The vocal layers agreeably proffer through and alongside the rampant lead guitar, hectic and harboring great detail. In the unfolding events it is clear that there was great care put into the balance of the soundscape.

That I am the incalculable dullard writing about this good work, presently more fixated on personal creation than curation, seems undeniably cruel.

“Paint” is one of those bandcamp gems that is another in the series of deeply concerning by it’s so-far limited fanfare. That something this well realized and refined lacks an audience is very frightening. It seems a logical step from greatly loved traditions. The algorithm at play hasn’t figured out yet how to read these things properly and deliver them to those who would immediately appreciate them.

TRACK | Jeanines – Where We Go

5/5 golden merles

Jeanines’ 2019 self-titled album is full of killer hooks and excellent melodic structuring. A couple months prior to the pandemic I was fortunate enough to see them rip through a set at one of Brooklyn’s premier indie venues, Wonderville.

Golden, bright and jangly guitar tones consistently drift over some highly refined ruminations. The well crafted bass and drums are immensely complimentary, enrich the melodies and keep everything moving at pace. The songs are in fact refined to the point that no track on the record stretches beyond the 2:34 mark.

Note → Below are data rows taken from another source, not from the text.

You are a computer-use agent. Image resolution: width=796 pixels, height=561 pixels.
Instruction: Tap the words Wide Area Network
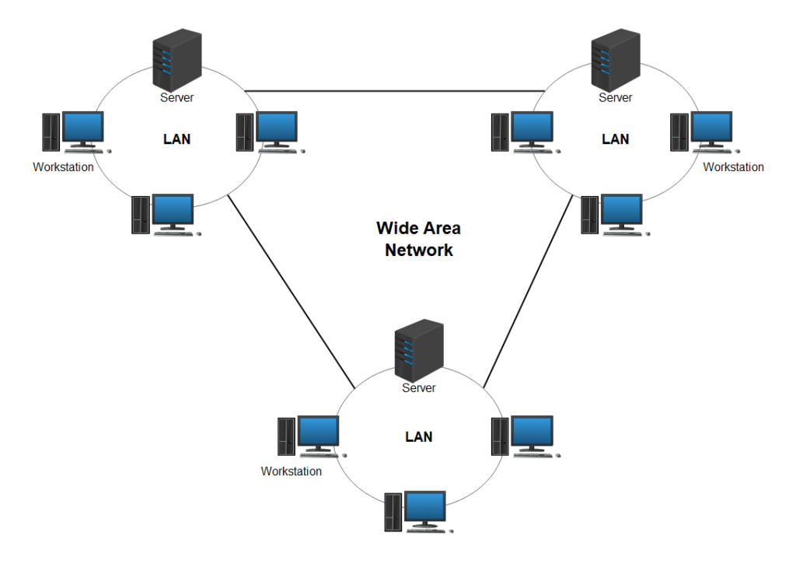[418, 239]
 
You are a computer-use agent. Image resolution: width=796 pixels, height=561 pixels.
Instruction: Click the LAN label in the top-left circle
[176, 140]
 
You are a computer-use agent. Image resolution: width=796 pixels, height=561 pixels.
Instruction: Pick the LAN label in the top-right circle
[615, 140]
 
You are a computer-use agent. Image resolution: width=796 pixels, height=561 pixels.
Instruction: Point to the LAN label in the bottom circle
[418, 437]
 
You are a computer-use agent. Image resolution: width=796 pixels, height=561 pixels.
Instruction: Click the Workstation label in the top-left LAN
[63, 167]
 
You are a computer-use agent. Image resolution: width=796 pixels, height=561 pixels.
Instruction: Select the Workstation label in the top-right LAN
[733, 167]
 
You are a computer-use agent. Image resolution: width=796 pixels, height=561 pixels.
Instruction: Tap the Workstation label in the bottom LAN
[291, 472]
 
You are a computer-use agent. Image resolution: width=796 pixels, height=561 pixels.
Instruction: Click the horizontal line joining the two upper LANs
[396, 91]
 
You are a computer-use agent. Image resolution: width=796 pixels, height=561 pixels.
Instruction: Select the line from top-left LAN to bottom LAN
[292, 292]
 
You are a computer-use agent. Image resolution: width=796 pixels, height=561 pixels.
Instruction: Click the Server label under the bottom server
[418, 387]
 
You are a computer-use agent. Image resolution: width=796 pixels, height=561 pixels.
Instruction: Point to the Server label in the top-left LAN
[176, 98]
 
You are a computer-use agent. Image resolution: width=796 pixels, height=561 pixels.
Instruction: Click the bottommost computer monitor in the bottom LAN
[424, 507]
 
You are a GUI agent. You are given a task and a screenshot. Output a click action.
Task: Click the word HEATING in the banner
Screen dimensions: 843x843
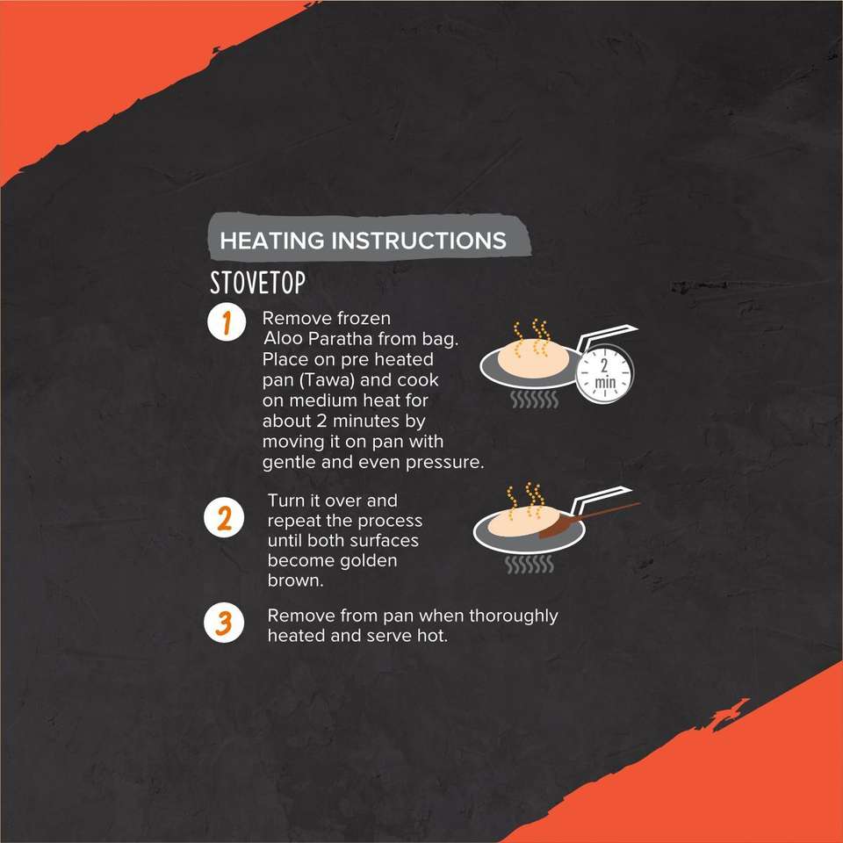(272, 241)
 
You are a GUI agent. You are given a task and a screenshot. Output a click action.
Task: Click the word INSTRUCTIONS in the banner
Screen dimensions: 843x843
(419, 241)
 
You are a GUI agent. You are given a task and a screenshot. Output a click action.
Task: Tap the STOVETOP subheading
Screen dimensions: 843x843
(257, 283)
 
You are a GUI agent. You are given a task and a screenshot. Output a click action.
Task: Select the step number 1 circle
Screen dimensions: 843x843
(227, 322)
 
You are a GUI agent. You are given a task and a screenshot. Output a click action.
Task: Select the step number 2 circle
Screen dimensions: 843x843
(224, 518)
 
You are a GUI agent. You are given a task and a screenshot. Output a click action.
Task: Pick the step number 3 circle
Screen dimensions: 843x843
(224, 623)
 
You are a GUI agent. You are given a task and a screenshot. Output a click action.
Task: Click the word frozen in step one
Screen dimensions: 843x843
(364, 319)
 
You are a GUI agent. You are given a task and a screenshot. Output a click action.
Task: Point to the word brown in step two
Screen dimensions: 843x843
(295, 581)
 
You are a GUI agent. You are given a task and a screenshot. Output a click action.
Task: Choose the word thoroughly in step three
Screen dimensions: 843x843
(514, 616)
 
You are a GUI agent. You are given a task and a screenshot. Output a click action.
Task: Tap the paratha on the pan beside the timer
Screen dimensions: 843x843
(533, 359)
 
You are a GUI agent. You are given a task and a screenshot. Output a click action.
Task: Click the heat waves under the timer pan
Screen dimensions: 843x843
(535, 400)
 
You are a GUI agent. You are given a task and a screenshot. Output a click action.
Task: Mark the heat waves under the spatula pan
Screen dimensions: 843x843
(530, 565)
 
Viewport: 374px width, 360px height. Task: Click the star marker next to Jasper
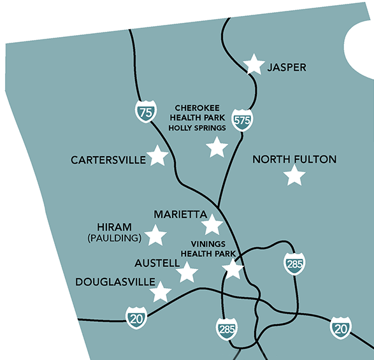click(254, 64)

It is the output of aficionados, the zealots, the genre purists, and it is I think even more than most records meant to be consumed as part of the whole set or album foremost.

With the deceptive brevity, one track, any really, acts as an entry point that demands the others be likewise appreciated. There isn’t a weak point in the chain.

In its episodic and relative conciseness there is a mechanic here that plays with perception through a more manageable and enforced segmentation (Like happily binging a 12 hour limited series and it appearing less daunting than a single 4 hour film). These are 16 excellent tracks in just over 25 minutes and well worth a visit.

TRACK | Protomartyr – How He Lived After He Died

5/5 golden merles

With “How He Lived After He Died” we have another finely tuned and balanced appreciation for content and form. Protomartyr have done it enough that at this point it does not appear to be a mistake. There’s clearly premeditation.

The ironically named All passion no technique is yet another (and the original) entry in which Protomartyr manages to properly render human expression in a compelling and expert manner.

“How He Lived After He Died” is another rendition that does justice to their own source material, a debt that always seems to perpetually reemerge with each rendering.

Apparently 21 songs were recorded in four hours and this was one of them. A fact that is at least as frustrating as it is impressive.

Being the 10th track of 17 feels buried, but in a good way. That is a confident placement for something this great.

TRACK | Lomma – T. Hanks

5/5 golden merles

Tube amp and tremolo powered revenge anthem that it is, “T. Hanks” is a lot of fun. If you’d like some reference points that are fundamentally inaccurate but broadly reasonable in comparison, there is a bit of Ty Segall, The Fresh and Onlys, and Kasabian in there. It is driving, garage-y surf-pop.

It’s a good track for when everything is falling apart and forfeit and no effort adds up. It is a bit of commiseration in a miserable era. And in its buoyant forms and affable uttering, does a good job of making this all seem more or less fine while proclaiming the opposite.

And while we know from… life that the squeaky wheel more likely gets executed at dawn, locked in an Ecuadorian embassy, or exiled to Russia, there remains inherent value in the logging of the complaint.

So what if the world is an unforgiving and hellish place and that every ounce of good is drained out in a vice, cut with chemicals, and then sold back to you at 10x the cost? We can still refine our critiques to be appealing and catchy. There’s some good resilience here in this track and in the lessons it provides.

[Something I didn’t notice until after selecting the track but may have been subconsciously seen: our projects were featured on bandcamp daily on the same entry a week back. That doesn’t need to be disclosed I just wanted to brag a little and am glad to be associated further in this linkage.]